Issue #14745 has been updated by janko (Janko Marohni).


> it looks like @stream_cipher.update can take a second destination arg (like IO#read and friends) and maybe that helps... (that appears to be OpenSSL::Cipher#update)

Wow, I didn't know that. Thanks, this allowed me to greatly simplify the `#read` implementation, so now it's both simpler and has lower memory usage than the original implementation.

> I've sometimes wondered if adding a String#exchange! method might help

That sounds very useful to have in general.
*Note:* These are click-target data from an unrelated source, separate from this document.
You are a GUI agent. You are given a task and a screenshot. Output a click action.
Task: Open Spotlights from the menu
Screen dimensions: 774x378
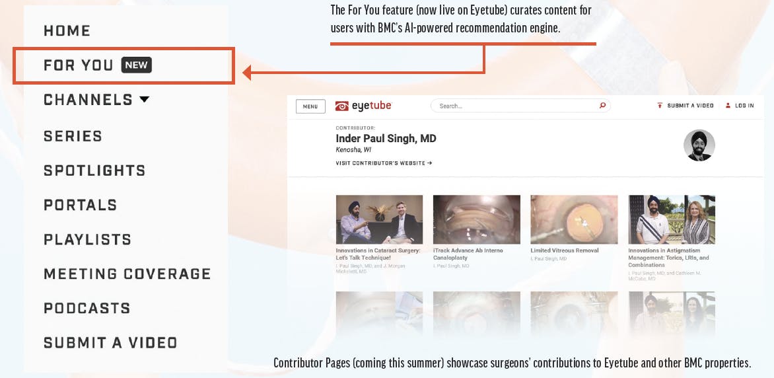pos(95,170)
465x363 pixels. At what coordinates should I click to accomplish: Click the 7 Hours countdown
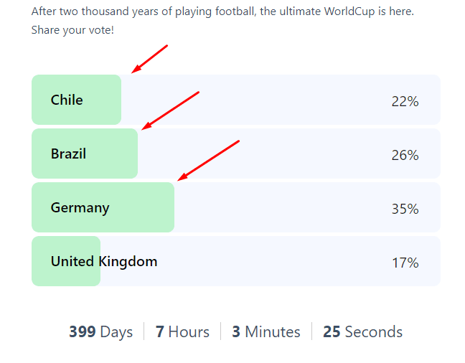(182, 331)
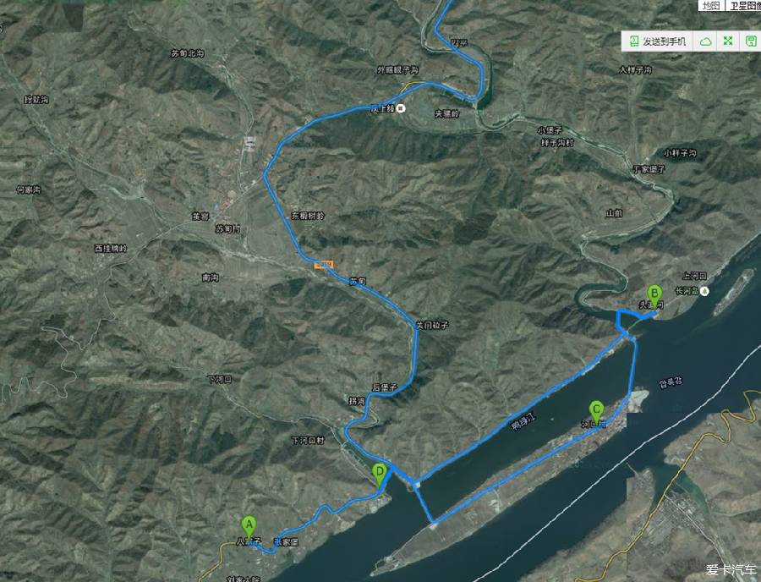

In my particular scenario (the PR) I wouldn't have use of it after all, this `String#clear` vs `String#replace` thing was just something I encountered during the optimization, the current version doesn't need `String#replace`. But I can imagine `String#exchange!` being a useful tool for diligent string management.

I'll close this ticket, as this seems to be a necessary consequence of the copy-on-write optimization, and I'm not having problems with it anymore.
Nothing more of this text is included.